* **OBJETIVO A**
Repite, del fragmento sobre el Jueves Santo, todo lo que va desde "Se advertía todavía" hasta "fiesta y diversión.".
* **OBJETIVO B**
Según el fragmento sobre el Jueves Santo, ¿a qué se dedicaba la clientela de la taberna después de haber consumido las propuestas culinarias?
* **OBJETIVO C**
Traduce al inglés esta oración del fragmento sobre el Jueves Santo: "La luna ocupaba su privilegiada posición exhibiéndose prácticamente en su totalidad."

* **FRAGMENTO DE ORIGEN**
::::::::
Se advertía todavía cierta claridad, los últimos y tenues rayos de sol comenzaban a dejar paso al ocaso. La luna ocupaba su privilegiada posición exhibiéndose prácticamente en su totalidad. El cielo mostraba unos tonos anaranjados que resbalaban irremediablemente por el horizonte y que arrastraban tras de sí un azul cada vez más oscuro, incluso llegando al negro. En la taberna, el jolgorio se hizo evidente y muy ruidoso. La numerosa clientela que minutos atrás se afanó por consumir las diferentes propuestas culinarias de aquel rincón, ahora se aplicaba en la degustación de los distintos combinados alcohólicos. La gente se puso sus mejores galas para la ocasión, al fin y al cabo, el Jueves Santo sólo acontece una vez al año –y siempre en jueves, casualidad-. Lo que otrora era recogimiento, en nuestros días aparece como fiesta y diversión.
::::::::
* **DATOS PROPORCIONADOS**
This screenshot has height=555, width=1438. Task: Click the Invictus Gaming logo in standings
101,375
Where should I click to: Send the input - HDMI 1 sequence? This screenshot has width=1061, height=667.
::::::::
* **RESPUESTA A**
Se advertía todavía cierta claridad, los últimos y tenues rayos de sol comenzaban a dejar paso al ocaso. La luna ocupaba su privilegiada posición exhibiéndose prácticamente en su totalidad. El cielo mostraba unos tonos anaranjados que resbalaban irremediablemente por el horizonte y que arrastraban tras de sí un azul cada vez más oscuro, incluso llegando al negro. En la taberna, el jolgorio se hizo evidente y muy ruidoso. La numerosa clientela que minutos atrás se afanó por consumir las diferentes propuestas culinarias de aquel rincón, ahora se aplicaba en la degustación de los distintos combinados alcohólicos. La gente se puso sus mejores galas para la ocasión, al fin y al cabo, el Jueves Santo sólo acontece una vez al año –y siempre en jueves, casualidad-. Lo que otrora era recogimiento, en nuestros días aparece como fiesta y diversión.

* **RESPUESTA B**
A la degustación de los distintos combinados alcohólicos.

* **RESPUESTA C**
The moon occupied its privileged position, displaying itself almost in its entirety.